3.2.2 Level 2 Coding
In this level, each argumentative quote is examined along two dimensions. The first dimension considers argument components and contains the following three codes:
Component - Claim (675 quotes): These quotes represent specific requests from the issue discussion participant. In our data about software usability in OSS, these quotes focused on describing users’ expected behavior, proposing a new design, giving design suggestions, and expressing opinion towards a proposed design, etc. For example, in issue 4865, a participant provided the following design suggestion: “I would just like you to consider showing selections and search results highlighted in the minimap as a feature.”
Component - Ground (541 quotes): These quotes illustrate facts about the current system or about a competitor’ system reported by the discussion participant. There are two observed sub-themes under the Ground code: (1) Report on the behavior of an existing system; for example: “ctrl+tab between working files appears to work in most-recent order, as opposed to tabs which usually operate in the order they appear or are arranged. (I’ve seen some editors support both).” (2) Description on how they usually interact with an existing system; for example: “The first thing I ever do with VS Code is swap its close file and close active editor keyboard shortcuts, so that ctrl+W actually closes a file when I press it, rather than still leaving it in working files and cluttering up ctrl+tab.”.

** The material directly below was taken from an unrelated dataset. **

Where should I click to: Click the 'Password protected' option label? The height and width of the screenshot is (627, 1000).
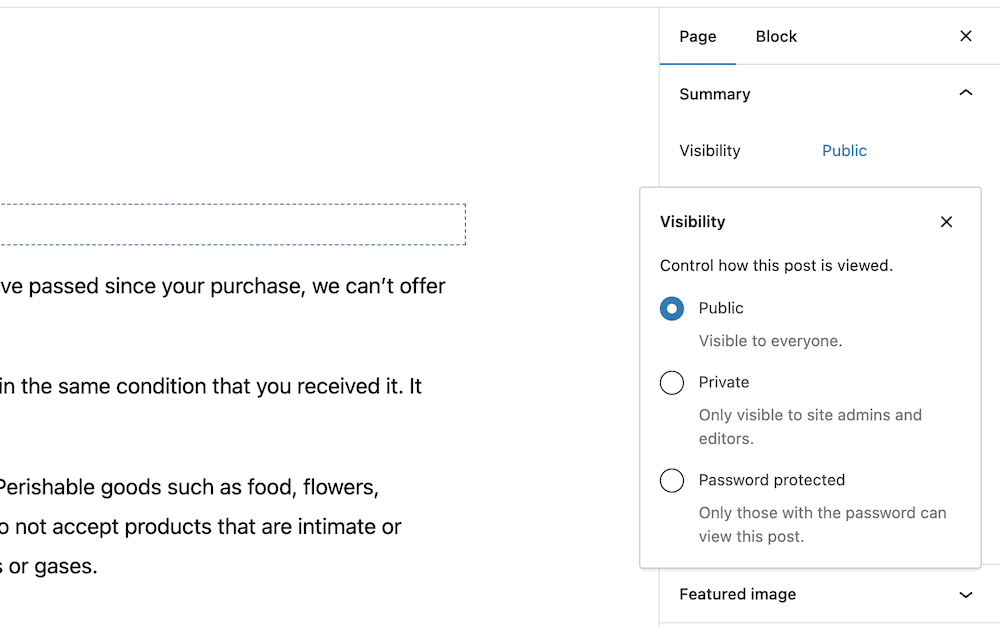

Component - Warrant (1818 quotes): This group of quotes is focused on connecting a Claim and a Ground with justifications such as potential use cases if the feature were implemented, the importance of following basic design principles, and personal feelings from using the existing systems. Most frequently, a Warrant manifests use cases to demonstrate how the proposed changes (a Claim) would fix the users’ self-reported problem (i.e., a Ground). For example, the following comment from issue 396 includes a description of a potential use case for the feature of “opening multiple project folders in the same window”: “As a Go developer, I find this feature extremely useful… I need to be able to quickly navigate to [many third-party libraries and projects] and read that code.”

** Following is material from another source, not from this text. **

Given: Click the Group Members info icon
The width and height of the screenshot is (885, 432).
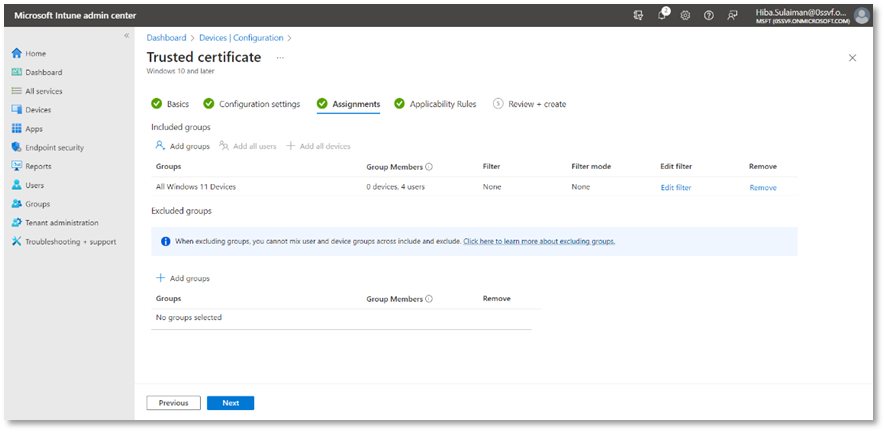Looking at the screenshot, I should (429, 167).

The second dimension of Level 2 coding models the standpoint of the discussion participant and includes the following codes:
Standpoint - Support (2347 quotes): This code includes comments showing agreement with the standpoint of the original argument. For example, in issue 224 an OSS participant supported adding proper tabs, commenting: “ Regardless of whether one can get by / used to ‘ctrl+tab’ as an alternative, new VS code users will probably be put off by the lack of tabs.
Regardless of whether one can get by / used to ‘ctrl+tab’ as an alternative, new VS code users will probably be put off by the lack of tabs.”
Standpoint - Against (687 quotes) This group of comments shows disagreement with respect to a particular argument. For example, opposing the argument given in the previous quote, another participant commented: “I do not think tabs are a good way to show the list of open files unless you manage these things actively and close them.”
3.2.3 A Synthesized Example
The following segment of discussion from issue 224 illustrates how our proposed framework can be applied in the context of OSS usability issues. In this example, the assigned codes from both the argument components and the standpoint dimensions are shown in pairs in square brackets at the end of each quote.
TurkeyMan I really miss proper tabs for open files (like VS proper), and the ability to rip a tab out into its own window. warrant, support Nicte +1 non-argumentative. Tabs are the default way to work even in Visual Studio, to not mention other text editors such as sublime ground, support. nvivo I vote for adding tabs too. claim, support RussBaz To be honest, one of the defining features of VS Code for me was an absence of tabs. warrant, against I didn’t even realise (at first) that they were missing! warrant, against It was a very interesting point of view. warrant, against felixfbecker Back when I used Atom, I hated it that warrant, against every time I just quickly looked at a file, it would open a new tab, and within minutes my tab bar was full of useless tabs. ground, against
3.2.4 Multiple Arguments
Extensive discussion of an issue can start from debating the needs for a requested feature and develop into considering design alternatives, more fine-grained design details, and opinions towards competitors’ solutions. The following example (issue 224) shows a case where an OSS participant explicitly leads the discussion to the design of tabs after a long discussion around the need for tabs: “It’s the top requested feature with thousands of votes. … This conversation is pointless and needs to move on to “How exactly should tabs work?”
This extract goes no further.